_EXERCISE PROMPT_. Write out the line that contains "Task: Select the 上級 difficulty tab", then every following line to the end of the records below, with no other lines and no changes.

_GIVEN ENTRIES_.
"""
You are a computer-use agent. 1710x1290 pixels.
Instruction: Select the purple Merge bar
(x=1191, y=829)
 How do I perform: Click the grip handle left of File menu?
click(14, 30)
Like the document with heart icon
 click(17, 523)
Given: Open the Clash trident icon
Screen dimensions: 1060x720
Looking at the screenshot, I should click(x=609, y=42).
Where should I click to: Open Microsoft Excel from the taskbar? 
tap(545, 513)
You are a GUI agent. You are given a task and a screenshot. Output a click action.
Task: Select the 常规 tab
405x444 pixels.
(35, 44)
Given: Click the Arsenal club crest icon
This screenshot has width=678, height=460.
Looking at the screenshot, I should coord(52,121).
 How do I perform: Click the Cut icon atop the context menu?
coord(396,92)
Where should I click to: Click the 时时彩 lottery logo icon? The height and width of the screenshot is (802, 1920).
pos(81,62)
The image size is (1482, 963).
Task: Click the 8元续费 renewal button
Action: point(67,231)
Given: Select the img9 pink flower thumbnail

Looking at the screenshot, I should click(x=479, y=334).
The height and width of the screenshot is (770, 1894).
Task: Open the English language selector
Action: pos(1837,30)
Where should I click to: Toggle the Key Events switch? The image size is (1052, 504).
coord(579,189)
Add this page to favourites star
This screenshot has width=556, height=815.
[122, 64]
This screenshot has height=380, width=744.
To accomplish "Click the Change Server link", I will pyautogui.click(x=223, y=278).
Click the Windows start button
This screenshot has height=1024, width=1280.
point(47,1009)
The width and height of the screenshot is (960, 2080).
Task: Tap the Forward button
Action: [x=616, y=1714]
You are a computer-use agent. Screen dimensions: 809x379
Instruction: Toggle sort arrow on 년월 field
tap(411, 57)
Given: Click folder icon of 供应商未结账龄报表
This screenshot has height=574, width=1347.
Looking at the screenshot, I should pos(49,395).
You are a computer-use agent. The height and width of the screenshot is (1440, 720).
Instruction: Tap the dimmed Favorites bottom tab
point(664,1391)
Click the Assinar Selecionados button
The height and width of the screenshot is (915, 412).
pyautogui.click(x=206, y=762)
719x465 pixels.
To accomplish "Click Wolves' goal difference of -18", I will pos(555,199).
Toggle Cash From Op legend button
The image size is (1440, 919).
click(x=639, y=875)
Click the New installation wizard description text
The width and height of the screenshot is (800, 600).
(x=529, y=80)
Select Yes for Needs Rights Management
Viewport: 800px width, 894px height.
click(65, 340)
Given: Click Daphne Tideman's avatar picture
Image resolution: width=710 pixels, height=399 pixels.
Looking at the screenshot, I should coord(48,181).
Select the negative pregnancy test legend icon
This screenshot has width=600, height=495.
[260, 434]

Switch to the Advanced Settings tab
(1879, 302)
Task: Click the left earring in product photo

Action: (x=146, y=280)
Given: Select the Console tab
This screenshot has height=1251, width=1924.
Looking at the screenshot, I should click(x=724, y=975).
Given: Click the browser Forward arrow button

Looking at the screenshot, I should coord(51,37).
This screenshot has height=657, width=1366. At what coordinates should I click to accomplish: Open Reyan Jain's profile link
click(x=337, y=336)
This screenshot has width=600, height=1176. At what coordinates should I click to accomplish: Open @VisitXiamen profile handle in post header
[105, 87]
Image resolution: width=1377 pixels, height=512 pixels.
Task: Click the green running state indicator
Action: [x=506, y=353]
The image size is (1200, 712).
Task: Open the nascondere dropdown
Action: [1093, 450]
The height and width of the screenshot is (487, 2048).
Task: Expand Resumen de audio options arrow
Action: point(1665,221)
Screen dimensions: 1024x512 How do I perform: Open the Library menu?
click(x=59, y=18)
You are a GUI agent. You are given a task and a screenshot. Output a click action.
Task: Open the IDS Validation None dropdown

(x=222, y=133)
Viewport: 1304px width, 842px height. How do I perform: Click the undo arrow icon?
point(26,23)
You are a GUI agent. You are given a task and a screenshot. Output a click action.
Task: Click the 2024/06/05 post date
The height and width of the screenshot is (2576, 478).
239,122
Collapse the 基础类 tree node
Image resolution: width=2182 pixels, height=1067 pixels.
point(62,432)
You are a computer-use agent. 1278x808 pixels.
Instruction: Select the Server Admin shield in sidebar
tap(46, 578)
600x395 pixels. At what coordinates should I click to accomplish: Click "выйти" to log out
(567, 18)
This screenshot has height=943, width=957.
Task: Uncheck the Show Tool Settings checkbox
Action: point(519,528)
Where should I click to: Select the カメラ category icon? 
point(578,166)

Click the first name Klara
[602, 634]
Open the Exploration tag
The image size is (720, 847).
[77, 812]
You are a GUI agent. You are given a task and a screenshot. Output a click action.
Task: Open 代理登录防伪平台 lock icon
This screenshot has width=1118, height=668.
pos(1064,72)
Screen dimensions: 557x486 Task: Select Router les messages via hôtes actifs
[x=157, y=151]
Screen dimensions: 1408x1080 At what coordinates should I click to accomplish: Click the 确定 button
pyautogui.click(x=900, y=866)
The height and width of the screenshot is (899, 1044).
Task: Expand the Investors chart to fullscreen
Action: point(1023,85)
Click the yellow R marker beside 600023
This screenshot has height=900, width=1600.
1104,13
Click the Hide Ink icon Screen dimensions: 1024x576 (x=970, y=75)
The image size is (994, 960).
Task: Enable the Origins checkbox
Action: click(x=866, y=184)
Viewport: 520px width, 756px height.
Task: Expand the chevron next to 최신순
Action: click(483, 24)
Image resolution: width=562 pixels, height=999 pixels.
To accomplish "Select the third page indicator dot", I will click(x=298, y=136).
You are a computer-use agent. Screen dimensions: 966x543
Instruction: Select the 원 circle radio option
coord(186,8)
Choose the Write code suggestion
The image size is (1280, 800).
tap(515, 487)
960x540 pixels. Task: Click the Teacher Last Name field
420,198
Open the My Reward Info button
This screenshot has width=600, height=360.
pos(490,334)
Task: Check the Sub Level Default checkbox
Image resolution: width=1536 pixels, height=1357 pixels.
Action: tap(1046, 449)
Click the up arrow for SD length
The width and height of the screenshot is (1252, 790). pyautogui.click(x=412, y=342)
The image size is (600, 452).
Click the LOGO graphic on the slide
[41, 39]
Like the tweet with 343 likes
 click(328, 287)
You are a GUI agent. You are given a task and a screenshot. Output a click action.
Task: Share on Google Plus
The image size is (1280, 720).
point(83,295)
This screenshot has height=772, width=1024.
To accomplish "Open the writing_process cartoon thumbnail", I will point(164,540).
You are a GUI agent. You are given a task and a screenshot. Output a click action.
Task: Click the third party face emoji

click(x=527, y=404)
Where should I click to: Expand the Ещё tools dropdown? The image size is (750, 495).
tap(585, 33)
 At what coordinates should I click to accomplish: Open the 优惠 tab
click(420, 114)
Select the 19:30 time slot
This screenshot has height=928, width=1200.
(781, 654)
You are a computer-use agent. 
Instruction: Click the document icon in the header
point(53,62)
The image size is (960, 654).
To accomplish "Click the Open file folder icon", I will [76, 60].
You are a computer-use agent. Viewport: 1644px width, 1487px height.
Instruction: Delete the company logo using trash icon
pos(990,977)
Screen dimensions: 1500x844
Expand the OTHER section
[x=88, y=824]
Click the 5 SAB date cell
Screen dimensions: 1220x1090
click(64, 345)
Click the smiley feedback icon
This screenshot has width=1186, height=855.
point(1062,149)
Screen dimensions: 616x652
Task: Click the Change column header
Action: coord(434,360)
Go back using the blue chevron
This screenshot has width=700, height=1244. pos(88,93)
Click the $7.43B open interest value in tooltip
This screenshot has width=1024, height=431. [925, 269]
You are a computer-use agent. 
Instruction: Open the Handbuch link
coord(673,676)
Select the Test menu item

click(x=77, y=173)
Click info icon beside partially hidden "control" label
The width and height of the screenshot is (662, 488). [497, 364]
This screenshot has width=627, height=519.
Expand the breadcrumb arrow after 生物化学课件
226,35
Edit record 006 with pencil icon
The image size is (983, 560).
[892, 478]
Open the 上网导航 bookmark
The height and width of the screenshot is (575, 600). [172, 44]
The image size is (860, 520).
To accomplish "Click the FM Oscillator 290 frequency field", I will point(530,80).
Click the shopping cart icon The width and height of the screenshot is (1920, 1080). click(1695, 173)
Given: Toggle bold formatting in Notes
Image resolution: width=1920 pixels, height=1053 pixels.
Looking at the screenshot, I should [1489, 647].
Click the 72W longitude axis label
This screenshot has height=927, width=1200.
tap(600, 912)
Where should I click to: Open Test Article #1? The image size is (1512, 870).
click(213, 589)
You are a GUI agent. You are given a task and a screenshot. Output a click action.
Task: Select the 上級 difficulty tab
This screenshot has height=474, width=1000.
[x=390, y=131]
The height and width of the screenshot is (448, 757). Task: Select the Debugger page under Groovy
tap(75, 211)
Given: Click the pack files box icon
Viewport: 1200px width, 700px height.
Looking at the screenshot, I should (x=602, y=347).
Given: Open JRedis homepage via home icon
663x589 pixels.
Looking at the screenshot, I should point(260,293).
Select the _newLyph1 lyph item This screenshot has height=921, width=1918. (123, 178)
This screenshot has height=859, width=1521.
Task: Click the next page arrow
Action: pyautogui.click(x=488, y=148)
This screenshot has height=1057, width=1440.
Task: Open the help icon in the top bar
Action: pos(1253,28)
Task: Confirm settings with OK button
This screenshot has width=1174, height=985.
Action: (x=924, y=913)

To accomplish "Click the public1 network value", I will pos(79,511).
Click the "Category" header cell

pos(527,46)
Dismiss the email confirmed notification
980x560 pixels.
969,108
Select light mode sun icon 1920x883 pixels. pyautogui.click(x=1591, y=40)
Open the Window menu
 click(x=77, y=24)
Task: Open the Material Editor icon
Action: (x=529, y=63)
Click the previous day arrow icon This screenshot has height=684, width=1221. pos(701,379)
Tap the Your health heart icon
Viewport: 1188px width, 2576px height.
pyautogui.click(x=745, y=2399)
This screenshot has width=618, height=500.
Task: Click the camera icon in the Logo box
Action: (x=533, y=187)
"""
_EXERCISE OUTPUT_.
Task: Select the 上級 difficulty tab
This screenshot has height=474, width=1000.
[x=390, y=131]
The height and width of the screenshot is (448, 757). Task: Select the Debugger page under Groovy
tap(75, 211)
Given: Click the pack files box icon
Viewport: 1200px width, 700px height.
Looking at the screenshot, I should (x=602, y=347).
Given: Open JRedis homepage via home icon
663x589 pixels.
Looking at the screenshot, I should point(260,293).
Select the _newLyph1 lyph item This screenshot has height=921, width=1918. (123, 178)
This screenshot has height=859, width=1521.
Task: Click the next page arrow
Action: pyautogui.click(x=488, y=148)
This screenshot has height=1057, width=1440.
Task: Open the help icon in the top bar
Action: pos(1253,28)
Task: Confirm settings with OK button
This screenshot has width=1174, height=985.
Action: (x=924, y=913)

To accomplish "Click the public1 network value", I will pos(79,511).
Click the "Category" header cell

pos(527,46)
Dismiss the email confirmed notification
980x560 pixels.
969,108
Select light mode sun icon 1920x883 pixels. pyautogui.click(x=1591, y=40)
Open the Window menu
 click(x=77, y=24)
Task: Open the Material Editor icon
Action: (x=529, y=63)
Click the previous day arrow icon This screenshot has height=684, width=1221. pos(701,379)
Tap the Your health heart icon
Viewport: 1188px width, 2576px height.
pyautogui.click(x=745, y=2399)
This screenshot has width=618, height=500.
Task: Click the camera icon in the Logo box
Action: (x=533, y=187)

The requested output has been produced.